▶ _DOCUMENT SEGMENT_:
::::

# HEVI SHOT ?



## cut'em (Oct 23, 2004)

I realize chokes are designed and shoot differently with steel or lead. what then does Hevi shot act or shoot like, should you use the choke codes for lead or steel?
thanks


----------



## Burly1 (Sep 20, 2003)

From my experience, nothing tighter than modified choke should be used with Hevi-Shot. Remember, you are dealing with a harder shot than steel. Good shooting, Burl


----------



## ndwaterfowler (May 22, 2005)

I shoot everything from steel to hevi-steel to tungsten and hevi-shot through my pattern master, haven't had a problem yet.


----------



## the Bender (Mar 31, 2005)

Best thing you can do is to get out and pattern your gun. Bring a notebook, and keep a record of your findings. Maybe bring some expired snow geese if you want to know about energy or oomph... 
I shoot an 870 and I recently put in my factory full-choke. I have never shot so poorly in 6 months. There are alot of little differences like shot density, pellet weight, speed, and kinetic energy.(knockdown power) Hopefully you can drop em dead as a limp dish-rag. Good luck.


----------



## Greg_4242 (Feb 21, 2005)

I use a duck commander improved modified extended choke during the spring snow goose season (the only time I will shell out the money for shells that are $1.50 to $2 a shell). The hevi shot patterns awsome. A friend and I crawled within 35 yrds of about 1000 snows last year and pounded 38 out of the flock. You would never be able to do that with steel! Thats almost 5 birds a shot!


----------



## Dan Bueide (Jul 1, 2002)

Assuming the constants of speed, payload and shot quality (because varying these factors will in and of themselves affect "pattern"), steel will generally pattern tighter than lead and HS tighter than steel. Steel better than lead because steel does not deform like lead and any given "bang" of steel will produce less "fliers" that form the outside edges of your pattern. HS better than steel because it is also very hard and resists deformation, but more importantly because of it's weird shape. As was explained to me, the shape of HS was purely a function of the manufacturing process - they couldn't get it to come out round through traditional shot mfg. processes. As it turns out, the wierd shape is actually more aerodynamic, flies truer and thus patterns tighter.

::::

▶ _DATA SECTION_:
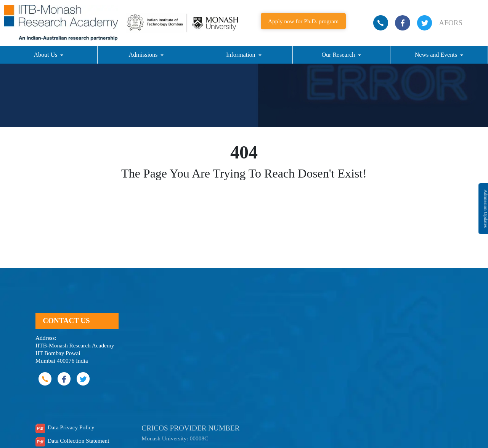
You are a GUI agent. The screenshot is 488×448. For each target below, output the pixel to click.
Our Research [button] (339, 54)
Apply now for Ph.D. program (303, 21)
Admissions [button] (144, 54)
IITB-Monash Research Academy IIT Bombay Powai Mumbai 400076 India (75, 353)
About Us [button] (46, 54)
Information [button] (241, 54)
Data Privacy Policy (71, 427)
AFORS (451, 22)
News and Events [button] (437, 54)
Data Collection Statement (78, 440)
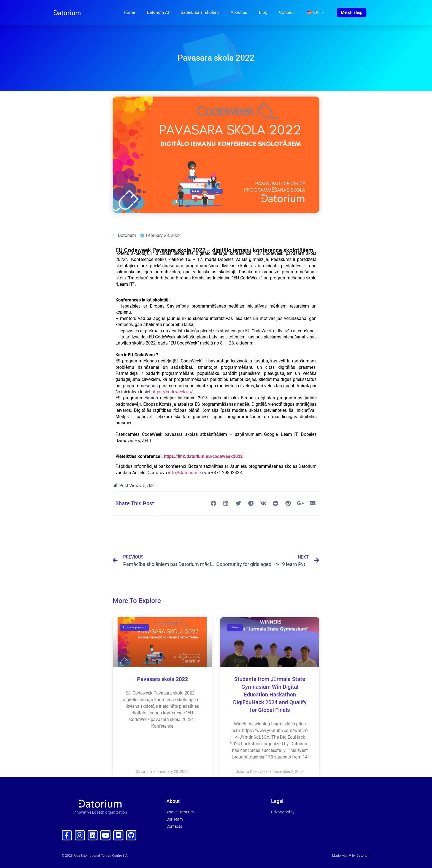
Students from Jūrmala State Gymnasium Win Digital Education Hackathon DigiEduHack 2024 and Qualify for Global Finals (270, 694)
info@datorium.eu (186, 472)
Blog (263, 12)
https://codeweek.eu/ (172, 392)
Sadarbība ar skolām (200, 12)
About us (239, 12)
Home (129, 12)
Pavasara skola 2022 (162, 679)
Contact (286, 12)
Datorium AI (158, 12)
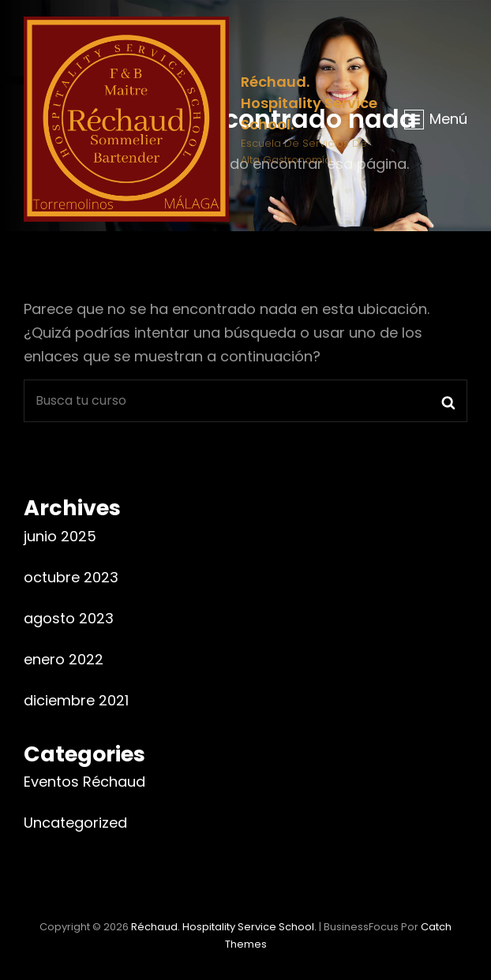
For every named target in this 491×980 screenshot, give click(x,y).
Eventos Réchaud (84, 781)
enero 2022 (63, 659)
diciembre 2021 (76, 700)
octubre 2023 (71, 577)
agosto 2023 (69, 618)
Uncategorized (75, 822)
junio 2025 (60, 536)
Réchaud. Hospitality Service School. (309, 103)
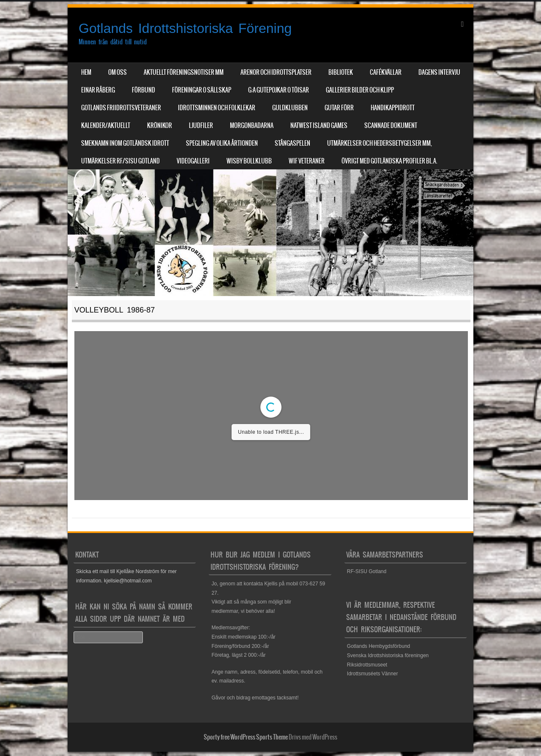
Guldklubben (290, 108)
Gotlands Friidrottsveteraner (121, 108)
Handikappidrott (393, 108)
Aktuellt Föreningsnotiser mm (183, 72)
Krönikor (159, 125)
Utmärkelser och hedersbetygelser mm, (380, 143)
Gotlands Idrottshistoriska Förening (185, 28)
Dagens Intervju (439, 72)
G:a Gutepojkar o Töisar (279, 90)
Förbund (143, 90)
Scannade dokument (391, 125)
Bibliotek (341, 72)
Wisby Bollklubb (249, 161)
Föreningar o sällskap (202, 90)
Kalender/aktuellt (106, 125)
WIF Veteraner (306, 161)
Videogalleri (193, 161)
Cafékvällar (385, 72)
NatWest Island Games (319, 125)
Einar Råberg (98, 90)
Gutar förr (339, 108)
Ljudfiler (201, 125)
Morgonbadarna (251, 125)
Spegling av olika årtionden (222, 143)
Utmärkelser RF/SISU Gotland (120, 161)
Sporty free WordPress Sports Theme (246, 737)
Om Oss (117, 72)
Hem (86, 72)
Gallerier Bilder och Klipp (360, 90)
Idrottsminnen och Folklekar (216, 108)
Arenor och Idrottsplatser (276, 72)
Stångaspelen (292, 143)
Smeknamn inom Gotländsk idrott (125, 143)
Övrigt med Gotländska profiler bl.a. (389, 161)
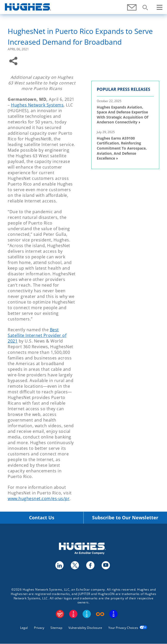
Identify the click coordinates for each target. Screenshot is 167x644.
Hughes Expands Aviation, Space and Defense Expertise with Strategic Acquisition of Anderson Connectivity (122, 115)
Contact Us (42, 518)
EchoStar (60, 614)
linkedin (59, 565)
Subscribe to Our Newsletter (125, 518)
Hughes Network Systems (37, 105)
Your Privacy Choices (123, 628)
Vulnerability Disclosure (85, 628)
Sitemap (56, 628)
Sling (87, 614)
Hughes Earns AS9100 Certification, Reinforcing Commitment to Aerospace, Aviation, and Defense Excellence (122, 148)
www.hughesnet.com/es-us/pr (39, 499)
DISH (73, 614)
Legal (24, 628)
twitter (75, 565)
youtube (106, 565)
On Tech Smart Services (113, 614)
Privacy (39, 628)
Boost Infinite (100, 614)
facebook (90, 565)
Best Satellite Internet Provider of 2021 (37, 335)
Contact (132, 10)
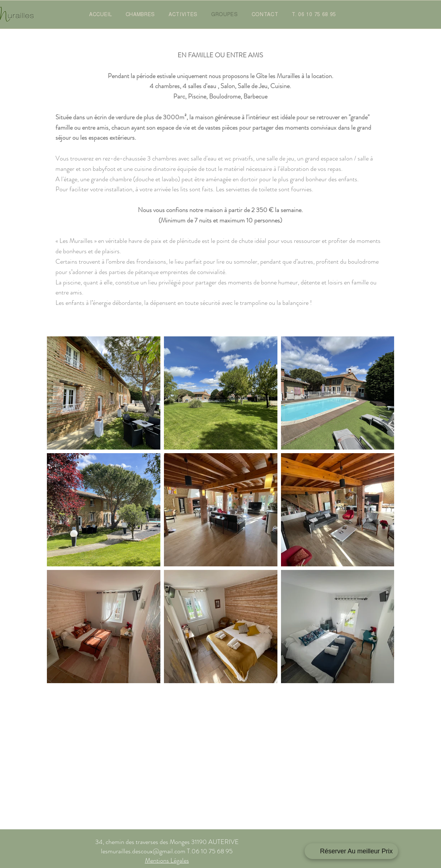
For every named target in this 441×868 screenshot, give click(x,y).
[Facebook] (311, 851)
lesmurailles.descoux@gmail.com (143, 851)
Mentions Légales (167, 860)
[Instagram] (347, 851)
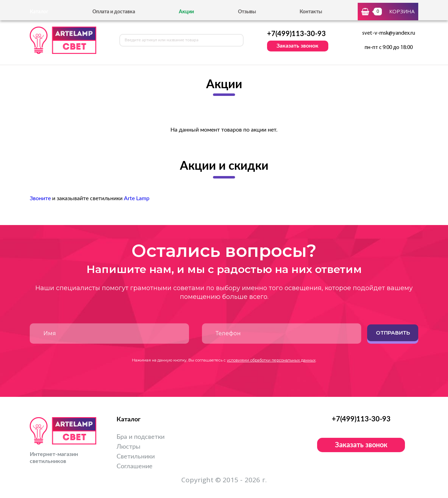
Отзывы (247, 12)
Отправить (393, 332)
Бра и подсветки (140, 437)
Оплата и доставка (114, 12)
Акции (186, 12)
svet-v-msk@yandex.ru (388, 33)
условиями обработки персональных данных (271, 360)
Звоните (40, 198)
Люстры (128, 447)
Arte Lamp (136, 198)
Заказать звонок (298, 46)
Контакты (311, 12)
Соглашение (134, 467)
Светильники (135, 457)
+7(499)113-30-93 (296, 34)
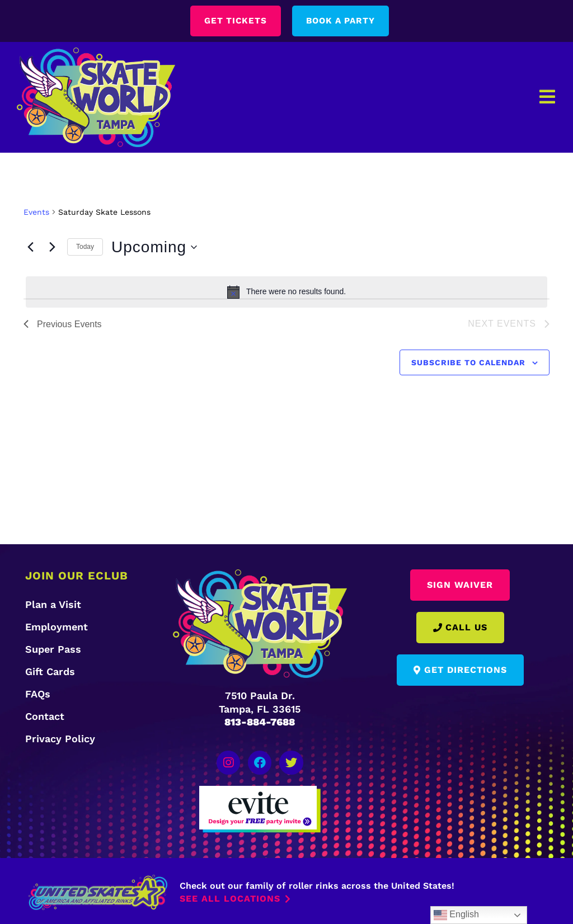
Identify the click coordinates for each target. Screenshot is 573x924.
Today (85, 247)
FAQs (37, 694)
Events (36, 212)
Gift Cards (50, 672)
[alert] (286, 292)
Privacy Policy (60, 739)
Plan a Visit (53, 605)
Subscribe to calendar (468, 362)
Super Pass (53, 649)
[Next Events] (52, 247)
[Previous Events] (30, 247)
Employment (57, 627)
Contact (45, 716)
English (456, 915)
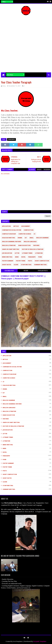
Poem (40, 257)
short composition (42, 261)
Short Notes (7, 265)
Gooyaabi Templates (40, 641)
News (17, 257)
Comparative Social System (12, 230)
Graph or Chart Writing (11, 249)
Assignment (26, 226)
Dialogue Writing (9, 238)
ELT (26, 238)
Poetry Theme (21, 261)
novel (23, 257)
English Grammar (42, 238)
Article (16, 226)
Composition (29, 230)
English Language (30, 242)
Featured (36, 246)
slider (16, 265)
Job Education (7, 253)
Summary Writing (40, 265)
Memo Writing (7, 257)
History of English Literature (32, 249)
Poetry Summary (8, 261)
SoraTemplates (18, 641)
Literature (39, 253)
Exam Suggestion (24, 246)
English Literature (9, 246)
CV (34, 234)
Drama (20, 238)
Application (6, 226)
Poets (30, 261)
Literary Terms (27, 253)
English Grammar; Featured (12, 242)
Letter (17, 253)
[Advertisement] (26, 45)
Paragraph (11, 139)
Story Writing (26, 265)
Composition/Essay (9, 234)
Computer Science (25, 234)
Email (31, 238)
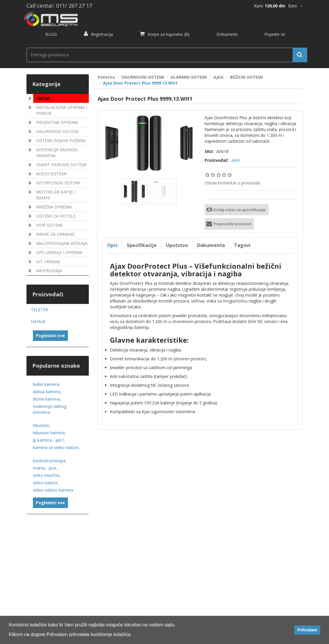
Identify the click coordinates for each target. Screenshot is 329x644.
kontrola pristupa (50, 460)
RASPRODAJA (49, 270)
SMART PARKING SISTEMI (61, 164)
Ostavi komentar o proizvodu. (233, 183)
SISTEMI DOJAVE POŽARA (61, 140)
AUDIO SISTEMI (51, 174)
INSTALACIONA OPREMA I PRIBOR (61, 110)
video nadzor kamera (53, 490)
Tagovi (242, 245)
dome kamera (47, 399)
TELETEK (39, 310)
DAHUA (38, 321)
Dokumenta (211, 245)
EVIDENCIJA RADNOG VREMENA (57, 152)
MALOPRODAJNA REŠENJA (62, 243)
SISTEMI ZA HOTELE (56, 216)
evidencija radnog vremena (50, 409)
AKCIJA (43, 98)
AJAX (236, 160)
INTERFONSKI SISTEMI (58, 183)
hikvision (41, 425)
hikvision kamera (49, 433)
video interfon (47, 475)
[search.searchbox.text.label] (165, 55)
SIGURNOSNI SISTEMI (57, 131)
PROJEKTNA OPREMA (57, 122)
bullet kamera (46, 384)
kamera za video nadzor (56, 447)
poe (53, 468)
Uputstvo (177, 245)
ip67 (60, 440)
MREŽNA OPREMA (54, 207)
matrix (39, 468)
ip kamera (43, 440)
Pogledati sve (50, 335)
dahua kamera (47, 391)
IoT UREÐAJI (48, 261)
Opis (112, 245)
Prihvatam (307, 630)
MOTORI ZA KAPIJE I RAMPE (56, 195)
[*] (295, 6)
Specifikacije (142, 245)
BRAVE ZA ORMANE (55, 234)
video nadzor (46, 482)
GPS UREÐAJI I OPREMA (59, 252)
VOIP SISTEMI (49, 225)
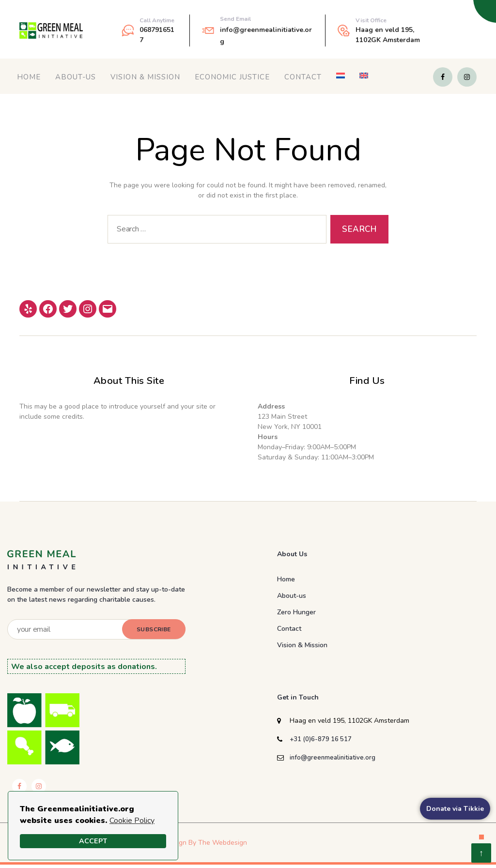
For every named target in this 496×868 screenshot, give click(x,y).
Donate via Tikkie (455, 808)
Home (29, 77)
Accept (93, 841)
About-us (76, 77)
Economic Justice (232, 77)
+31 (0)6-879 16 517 (321, 739)
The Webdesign (222, 842)
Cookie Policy (132, 821)
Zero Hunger (296, 612)
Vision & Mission (145, 77)
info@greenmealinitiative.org (332, 758)
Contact (303, 77)
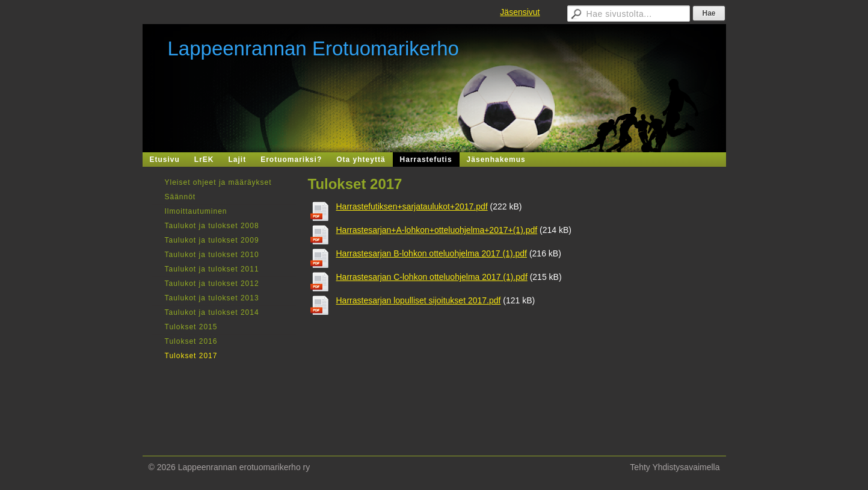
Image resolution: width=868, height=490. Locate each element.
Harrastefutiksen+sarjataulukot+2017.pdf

::::

▶ _ACTIONS TO TAKE_:
1. Using the Hevi-Shot choke thread, say whether each statement agrees with it. Answer yes or no for each, and quote the deciding words. (a) One poster advises using nothing tighter than a modified choke with Hevi-Shot. (b) The thread claims that lead generally patterns tighter than steel. (c) Greg_4242 says he and a friend crawled within 50 yards of the snow geese.
2. Write out the Hevi-Shot choke thread word for word, from "Best thing you" up to and including "birds a shot!".
The listing above comes from a separate source and has no link to the thread.

▶ _TASK-BY-TASK OUTPUTS_:
1.
(a) Yes: "nothing tighter than modified choke should be used with Hevi-Shot"
(b) No: "steel will generally pattern tighter than lead and HS tighter than steel"
(c) No: "A friend and I crawled within 35 yrds of about 1000 snows"

2.
Best thing you can do is to get out and pattern your gun. Bring a notebook, and keep a record of your findings. Maybe bring some expired snow geese if you want to know about energy or oomph... 
I shoot an 870 and I recently put in my factory full-choke. I have never shot so poorly in 6 months. There are alot of little differences like shot density, pellet weight, speed, and kinetic energy.(knockdown power) Hopefully you can drop em dead as a limp dish-rag. Good luck.


----------



## Greg_4242 (Feb 21, 2005)

I use a duck commander improved modified extended choke during the spring snow goose season (the only time I will shell out the money for shells that are $1.50 to $2 a shell). The hevi shot patterns awsome. A friend and I crawled within 35 yrds of about 1000 snows last year and pounded 38 out of the flock. You would never be able to do that with steel! Thats almost 5 birds a shot!